Data excerpts:
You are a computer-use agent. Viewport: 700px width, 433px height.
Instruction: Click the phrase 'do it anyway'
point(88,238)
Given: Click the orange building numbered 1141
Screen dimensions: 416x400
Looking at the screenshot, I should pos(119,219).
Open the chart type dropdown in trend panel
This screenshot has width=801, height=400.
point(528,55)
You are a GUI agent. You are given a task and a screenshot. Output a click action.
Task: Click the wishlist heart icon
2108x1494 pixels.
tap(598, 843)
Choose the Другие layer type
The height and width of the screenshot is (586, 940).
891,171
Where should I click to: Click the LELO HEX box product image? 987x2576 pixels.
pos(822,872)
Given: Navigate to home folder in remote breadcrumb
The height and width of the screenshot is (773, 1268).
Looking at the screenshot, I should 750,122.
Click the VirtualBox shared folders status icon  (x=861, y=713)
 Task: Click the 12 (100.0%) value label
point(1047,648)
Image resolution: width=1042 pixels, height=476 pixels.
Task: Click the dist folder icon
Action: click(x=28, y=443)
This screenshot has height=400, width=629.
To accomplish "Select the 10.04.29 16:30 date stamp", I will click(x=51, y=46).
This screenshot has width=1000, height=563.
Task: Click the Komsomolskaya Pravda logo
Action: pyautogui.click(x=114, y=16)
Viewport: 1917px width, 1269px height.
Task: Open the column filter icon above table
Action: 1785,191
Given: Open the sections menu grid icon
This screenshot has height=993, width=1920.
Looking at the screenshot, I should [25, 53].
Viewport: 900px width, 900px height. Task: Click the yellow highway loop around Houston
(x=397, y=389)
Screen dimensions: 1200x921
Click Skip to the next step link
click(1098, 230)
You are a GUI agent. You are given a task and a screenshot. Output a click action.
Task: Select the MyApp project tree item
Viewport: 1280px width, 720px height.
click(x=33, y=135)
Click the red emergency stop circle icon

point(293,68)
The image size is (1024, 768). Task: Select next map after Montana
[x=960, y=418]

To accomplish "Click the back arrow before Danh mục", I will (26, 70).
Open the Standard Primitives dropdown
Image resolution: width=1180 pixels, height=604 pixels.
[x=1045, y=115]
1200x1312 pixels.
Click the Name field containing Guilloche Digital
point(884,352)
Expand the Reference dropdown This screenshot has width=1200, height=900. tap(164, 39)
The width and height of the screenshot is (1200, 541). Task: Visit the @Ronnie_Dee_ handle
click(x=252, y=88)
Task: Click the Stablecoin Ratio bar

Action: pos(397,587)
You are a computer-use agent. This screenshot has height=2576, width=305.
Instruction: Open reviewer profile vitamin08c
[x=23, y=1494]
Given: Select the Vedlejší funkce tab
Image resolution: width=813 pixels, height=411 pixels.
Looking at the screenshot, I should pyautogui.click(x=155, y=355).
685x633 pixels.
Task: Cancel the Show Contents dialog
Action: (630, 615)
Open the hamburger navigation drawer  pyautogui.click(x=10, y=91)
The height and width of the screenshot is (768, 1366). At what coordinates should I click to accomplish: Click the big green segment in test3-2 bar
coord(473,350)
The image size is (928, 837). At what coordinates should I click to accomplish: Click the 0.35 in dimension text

Exercise details =
Return only the lines between the one holding "Screen dimensions: 416x400" and the one holding "Task: Click the wishlist heart icon", inclusive, exactly as they appear above.

Exercise answer =
Screen dimensions: 416x400
Looking at the screenshot, I should pos(119,219).
Open the chart type dropdown in trend panel
This screenshot has width=801, height=400.
point(528,55)
You are a GUI agent. You are given a task and a screenshot. Output a click action.
Task: Click the wishlist heart icon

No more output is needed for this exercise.